Work task – Once you find the line below that contains "Click the Open value 75,098.30", write it out along with every later line exactly as given, stopping only when the records end. Omit the pictures.

━━━ Dataset

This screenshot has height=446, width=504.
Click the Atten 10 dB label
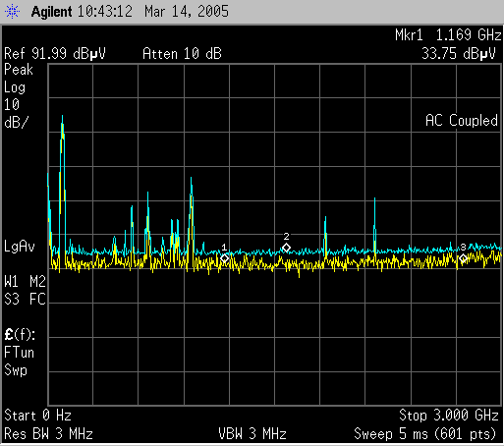182,54
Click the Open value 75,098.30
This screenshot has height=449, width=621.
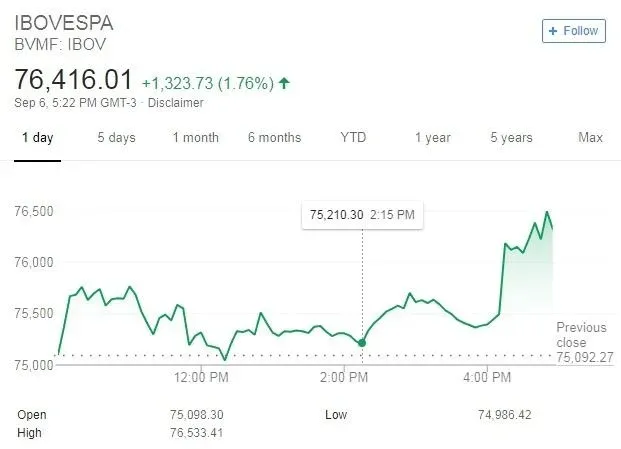click(195, 414)
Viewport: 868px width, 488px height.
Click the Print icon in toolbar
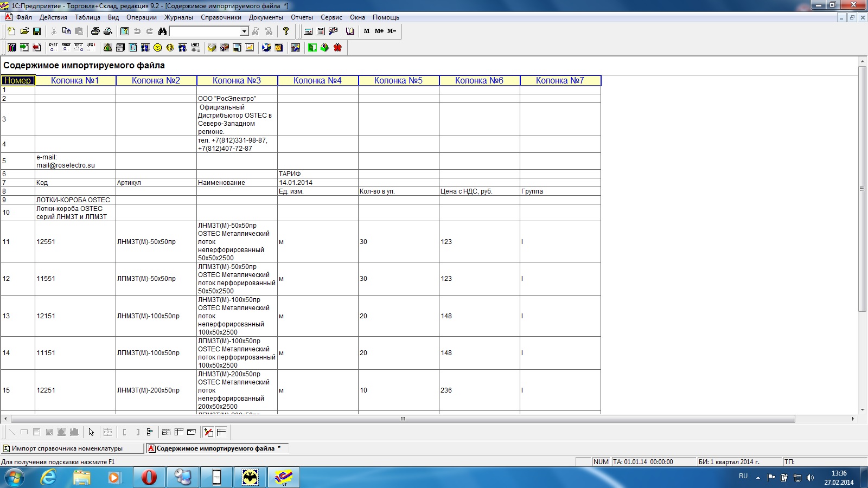(95, 31)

━━━━━━

The completed task –
Click the Open value 75,098.30
This screenshot has height=449, width=621.
click(195, 414)
Viewport: 868px width, 488px height.
Click the Print icon in toolbar
(95, 31)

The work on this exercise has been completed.